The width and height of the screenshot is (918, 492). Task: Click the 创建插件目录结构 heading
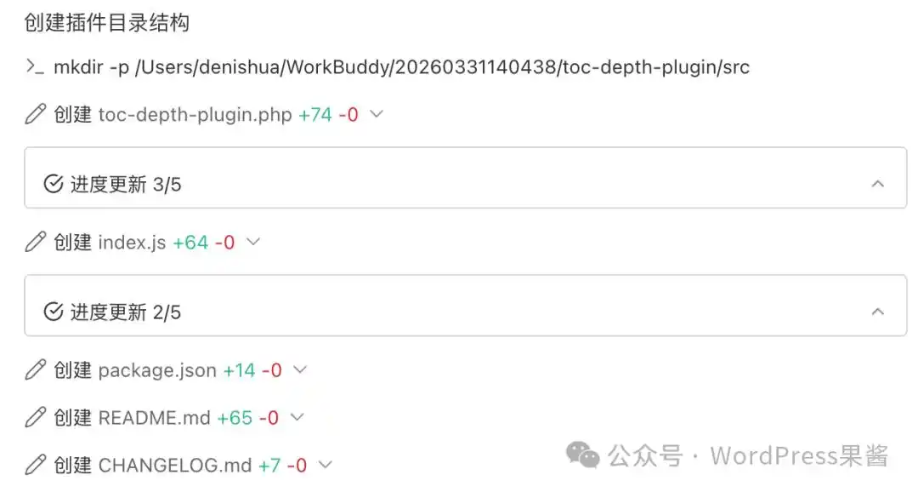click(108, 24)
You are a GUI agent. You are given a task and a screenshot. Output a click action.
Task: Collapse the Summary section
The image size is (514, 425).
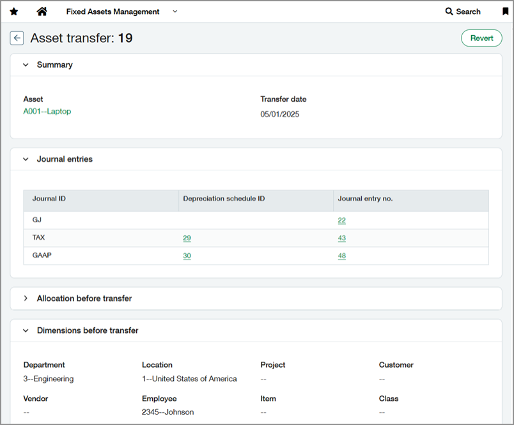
---
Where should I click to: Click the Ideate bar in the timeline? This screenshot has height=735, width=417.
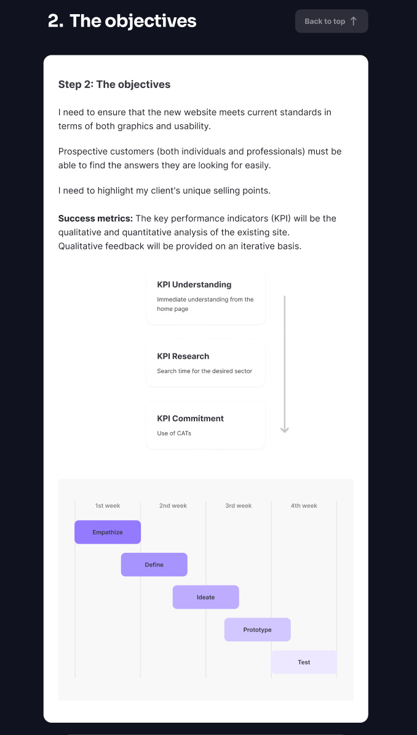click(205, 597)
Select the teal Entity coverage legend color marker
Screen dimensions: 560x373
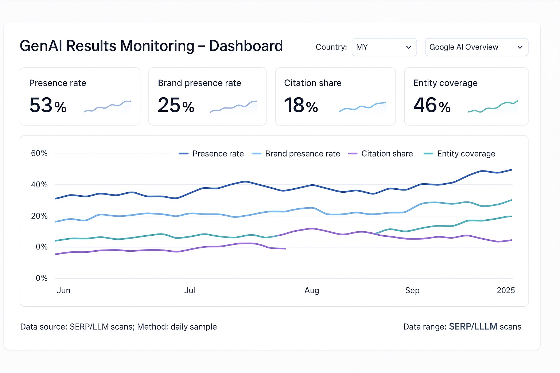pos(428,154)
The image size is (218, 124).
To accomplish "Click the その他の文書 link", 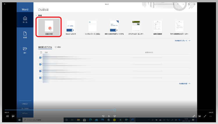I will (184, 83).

● EXERCISE PROMPT
Reproduce the lines between the line holding "The width and" and the line holding "The image size is (514, 425).", inclusive, leaving out the pictures.

● CORRECT RESULT
The width and height of the screenshot is (918, 492). Task: Click the 创建插件目录结构 heading
click(108, 24)
You are a GUI agent. You are given a task and a screenshot. Output a click action.
Task: Collapse the Summary section
The image size is (514, 425).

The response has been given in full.